Trying to format a draft for publication as an e-book can make you reach for the aspirin.
Since the introduction of Amazon’s Kindle and Apple’s iPad, e-book sales have grown rapidly. This year Amazon, Barnes and Noble, and Kobo expect e-books to provide up to half their revenue in the United States and Canada.
Popular Reading Devices
Popular devices for reading e-books include the Kindle, iPad, Nook by Barnes and Noble, Kobo’s eReader, and the Sony Reader. Software applications for reading e-books on other devices include WordPlayer for the Android, iBooks for iPhones (and Macs later this year), Playbook for Blackberry, and plug-ins for most web browsers.
These devices and applications allow the reader to choose fonts and sizes, portrait or landscape orientation, and background colors and styles. So, the way the final draft appears on the writer’s computer will be nothing like it will look in the various devices and e-reading applications.
eBook Format Management
Computer software like Calibre (free at calibre-ebook.com) can manage e-book collections and export e-books to approximate the most popular formats: .azw for the Kindle, .epub for most other e-readers, and .pdf for a static view of the text. Calibre cannot export to Apple’s proprietary .ibooks format. Popular software for writers and word processors provide ways to export text in .epub and other formats. Scrivener, WriteWay Pro, NewNovelist, Storyist, Microsoft Word, and Apple Pages can all create .epub files.

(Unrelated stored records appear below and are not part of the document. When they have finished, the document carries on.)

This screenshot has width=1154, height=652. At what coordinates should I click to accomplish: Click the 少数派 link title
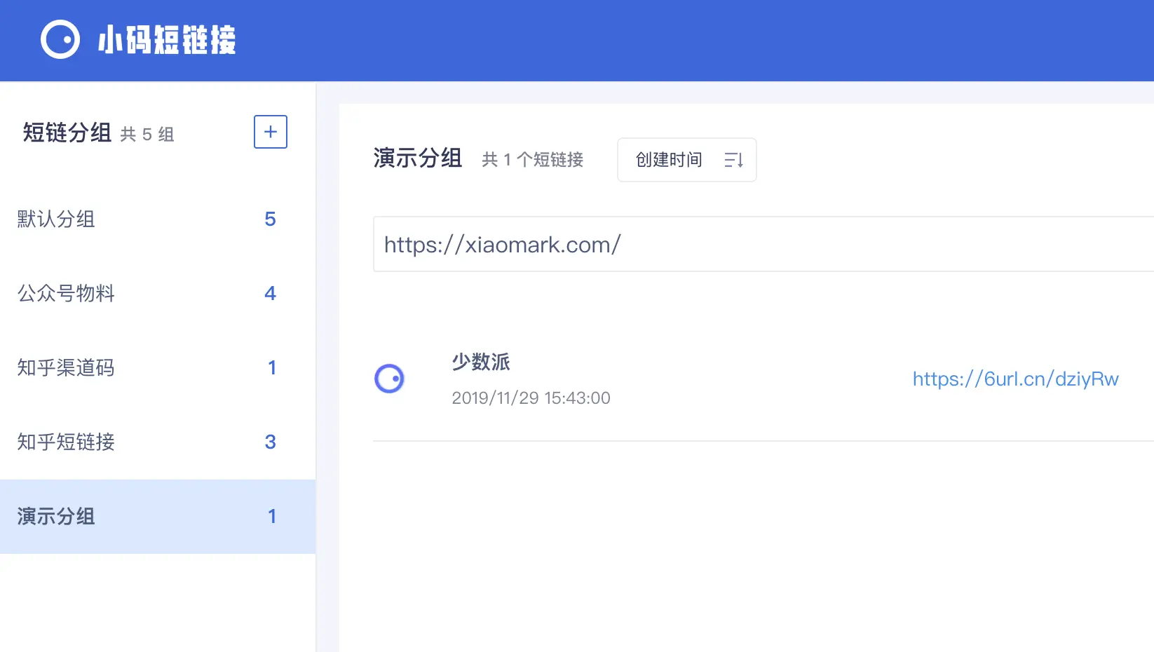[x=480, y=362]
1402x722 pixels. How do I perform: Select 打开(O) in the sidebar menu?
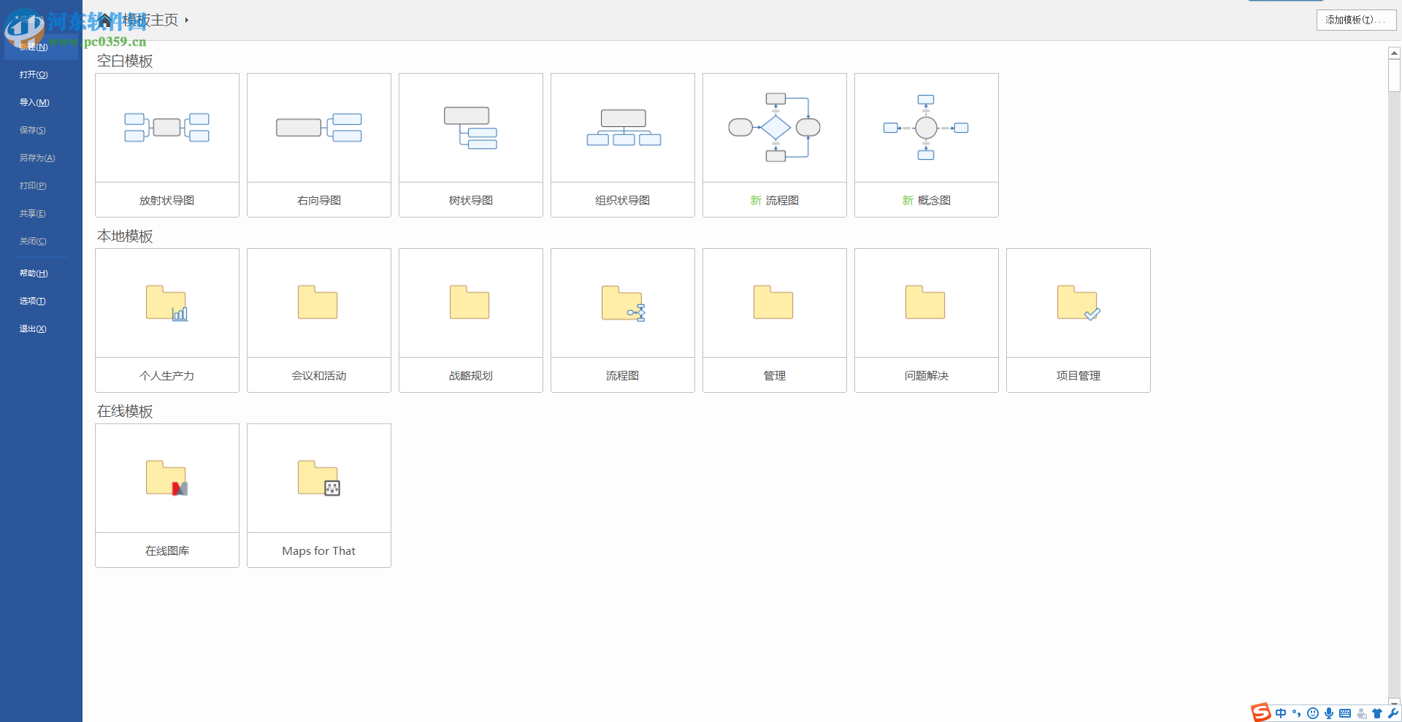pos(33,74)
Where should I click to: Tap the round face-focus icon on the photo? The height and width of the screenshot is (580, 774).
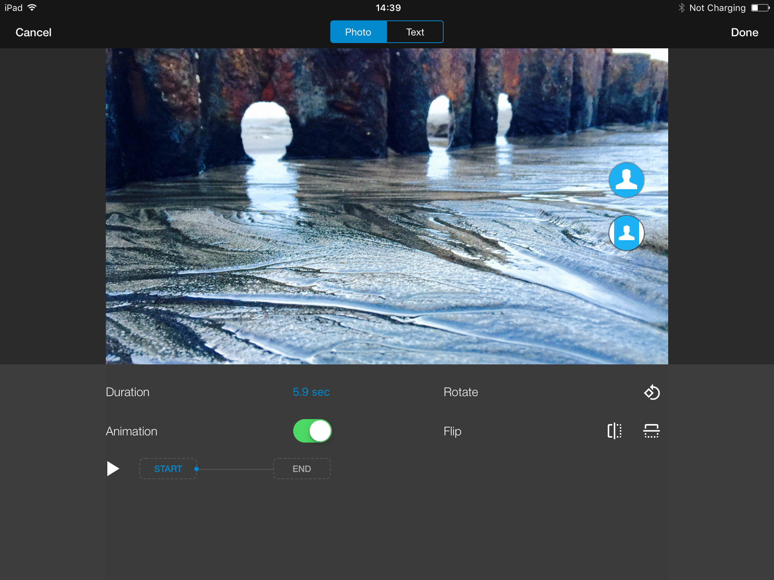tap(626, 180)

However, opening these .epub files to read in devices and applications can reveal problems. Each device or application can display different formatting errors (centering, spacing, indentation, word-wrap).
Correcting Display Issues
To avoid such display errors, writers currently have only three choices:
1. Repeatedly edit the text and export it to .epub format until it looks right in the most popular e-readers and applications. Many writers have done this with success.
2. Use one of the professional e-book publishing services like Amazon, Apple iBooks, Barnes and Noble, Lulu, or Smashwords. Each has its own submission requirements to ensure correct formatting and offers a variety of publicity programs and channels of distribution.
3. Create the text within an application designed exclusively for producing .epub format documents. Currently only one such application is available: Playwrite (by Wundr, 30-day free trial). This may become an effective option in the future.
Playwrite, available only for the Mac, has templates for the parts and sections required in published e-books. It allows the writer to select font and style, to include tables, media, tip boxes, and more, and offers immediate preview and publishing by Wundr. Playwrite tries to give the writer what-you-see-is-what-you-get ease in creating an e-book. In my tests the exported .epub file may look fine on one e-reader but can have formatting errors on others. Playwrite is worth watching, but it has yet to live up to its potential.